==== EXTRACTED MATERIAL

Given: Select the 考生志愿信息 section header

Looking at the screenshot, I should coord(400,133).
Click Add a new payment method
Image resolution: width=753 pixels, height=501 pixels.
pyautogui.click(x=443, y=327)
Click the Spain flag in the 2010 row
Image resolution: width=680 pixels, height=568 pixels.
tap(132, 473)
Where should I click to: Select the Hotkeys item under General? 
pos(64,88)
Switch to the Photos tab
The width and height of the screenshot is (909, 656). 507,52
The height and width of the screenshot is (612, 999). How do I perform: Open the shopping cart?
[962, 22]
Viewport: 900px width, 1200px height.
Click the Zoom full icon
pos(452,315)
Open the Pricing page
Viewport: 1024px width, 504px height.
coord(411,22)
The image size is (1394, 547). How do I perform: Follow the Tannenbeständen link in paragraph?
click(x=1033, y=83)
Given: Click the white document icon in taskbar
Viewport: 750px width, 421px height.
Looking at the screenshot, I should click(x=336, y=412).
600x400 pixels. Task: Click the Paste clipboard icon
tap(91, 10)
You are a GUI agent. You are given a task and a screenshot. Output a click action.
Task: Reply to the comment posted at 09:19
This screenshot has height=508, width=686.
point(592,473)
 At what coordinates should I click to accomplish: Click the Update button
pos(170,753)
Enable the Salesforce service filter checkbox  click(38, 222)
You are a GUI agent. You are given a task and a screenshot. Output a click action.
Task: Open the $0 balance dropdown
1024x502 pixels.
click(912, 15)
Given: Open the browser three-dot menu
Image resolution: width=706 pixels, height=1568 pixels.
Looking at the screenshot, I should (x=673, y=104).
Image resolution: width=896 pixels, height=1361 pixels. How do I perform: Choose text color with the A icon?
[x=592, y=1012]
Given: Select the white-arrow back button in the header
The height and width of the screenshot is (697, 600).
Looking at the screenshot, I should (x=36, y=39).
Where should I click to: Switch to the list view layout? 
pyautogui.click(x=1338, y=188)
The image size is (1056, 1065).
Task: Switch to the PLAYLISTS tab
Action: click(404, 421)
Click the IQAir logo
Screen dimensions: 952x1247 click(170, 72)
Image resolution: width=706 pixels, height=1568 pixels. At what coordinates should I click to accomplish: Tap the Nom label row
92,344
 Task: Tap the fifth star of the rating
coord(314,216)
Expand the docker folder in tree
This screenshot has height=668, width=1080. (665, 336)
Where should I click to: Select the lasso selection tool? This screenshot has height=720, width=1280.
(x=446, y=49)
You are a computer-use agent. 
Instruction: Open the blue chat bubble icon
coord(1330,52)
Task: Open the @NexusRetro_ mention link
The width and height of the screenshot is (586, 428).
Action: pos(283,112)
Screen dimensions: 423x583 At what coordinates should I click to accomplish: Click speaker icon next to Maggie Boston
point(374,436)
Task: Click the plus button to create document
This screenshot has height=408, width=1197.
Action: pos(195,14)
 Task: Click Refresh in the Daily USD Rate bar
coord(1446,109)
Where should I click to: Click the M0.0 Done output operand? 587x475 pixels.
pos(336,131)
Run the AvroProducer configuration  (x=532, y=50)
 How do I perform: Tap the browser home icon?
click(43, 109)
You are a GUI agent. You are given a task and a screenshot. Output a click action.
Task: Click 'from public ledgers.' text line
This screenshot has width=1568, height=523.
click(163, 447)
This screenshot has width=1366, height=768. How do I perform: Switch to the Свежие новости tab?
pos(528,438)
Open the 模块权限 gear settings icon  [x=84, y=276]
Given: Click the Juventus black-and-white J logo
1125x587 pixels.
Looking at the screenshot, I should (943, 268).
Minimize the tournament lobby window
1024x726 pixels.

========

Could you retype all of the entries, leaving every character unchanged?

Given: Select the 考生志愿信息 section header

Looking at the screenshot, I should coord(400,133).
Click Add a new payment method
Image resolution: width=753 pixels, height=501 pixels.
pyautogui.click(x=443, y=327)
Click the Spain flag in the 2010 row
Image resolution: width=680 pixels, height=568 pixels.
tap(132, 473)
Where should I click to: Select the Hotkeys item under General? 
pos(64,88)
Switch to the Photos tab
The width and height of the screenshot is (909, 656). 507,52
The height and width of the screenshot is (612, 999). How do I perform: Open the shopping cart?
[962, 22]
Viewport: 900px width, 1200px height.
Click the Zoom full icon
pos(452,315)
Open the Pricing page
Viewport: 1024px width, 504px height.
coord(411,22)
The image size is (1394, 547). How do I perform: Follow the Tannenbeständen link in paragraph?
click(x=1033, y=83)
Given: Click the white document icon in taskbar
Viewport: 750px width, 421px height.
Looking at the screenshot, I should click(x=336, y=412).
600x400 pixels. Task: Click the Paste clipboard icon
tap(91, 10)
You are a GUI agent. You are given a task and a screenshot. Output a click action.
Task: Reply to the comment posted at 09:19
This screenshot has height=508, width=686.
point(592,473)
 At what coordinates should I click to accomplish: Click the Update button
pos(170,753)
Enable the Salesforce service filter checkbox  click(38, 222)
You are a GUI agent. You are given a task and a screenshot. Output a click action.
Task: Open the $0 balance dropdown
1024x502 pixels.
click(912, 15)
Given: Open the browser three-dot menu
Image resolution: width=706 pixels, height=1568 pixels.
Looking at the screenshot, I should (x=673, y=104).
Image resolution: width=896 pixels, height=1361 pixels. How do I perform: Choose text color with the A icon?
[x=592, y=1012]
Given: Select the white-arrow back button in the header
The height and width of the screenshot is (697, 600).
Looking at the screenshot, I should (x=36, y=39).
Where should I click to: Switch to the list view layout? 
pyautogui.click(x=1338, y=188)
The image size is (1056, 1065).
Task: Switch to the PLAYLISTS tab
Action: click(404, 421)
Click the IQAir logo
Screen dimensions: 952x1247 click(170, 72)
Image resolution: width=706 pixels, height=1568 pixels. At what coordinates should I click to accomplish: Tap the Nom label row
92,344
 Task: Tap the fifth star of the rating
coord(314,216)
Expand the docker folder in tree
This screenshot has height=668, width=1080. (665, 336)
Where should I click to: Select the lasso selection tool? This screenshot has height=720, width=1280.
(x=446, y=49)
You are a computer-use agent. 
Instruction: Open the blue chat bubble icon
coord(1330,52)
Task: Open the @NexusRetro_ mention link
The width and height of the screenshot is (586, 428).
Action: pos(283,112)
Screen dimensions: 423x583 At what coordinates should I click to accomplish: Click speaker icon next to Maggie Boston
point(374,436)
Task: Click the plus button to create document
This screenshot has height=408, width=1197.
Action: pos(195,14)
 Task: Click Refresh in the Daily USD Rate bar
coord(1446,109)
Where should I click to: Click the M0.0 Done output operand? 587x475 pixels.
pos(336,131)
Run the AvroProducer configuration  (x=532, y=50)
 How do I perform: Tap the browser home icon?
click(43, 109)
You are a GUI agent. You are given a task and a screenshot. Output a click action.
Task: Click 'from public ledgers.' text line
This screenshot has width=1568, height=523.
click(163, 447)
This screenshot has width=1366, height=768. How do I perform: Switch to the Свежие новости tab?
pos(528,438)
Open the 模块权限 gear settings icon  [x=84, y=276]
Given: Click the Juventus black-and-white J logo
1125x587 pixels.
Looking at the screenshot, I should (943, 268).
Minimize the tournament lobby window
1024x726 pixels.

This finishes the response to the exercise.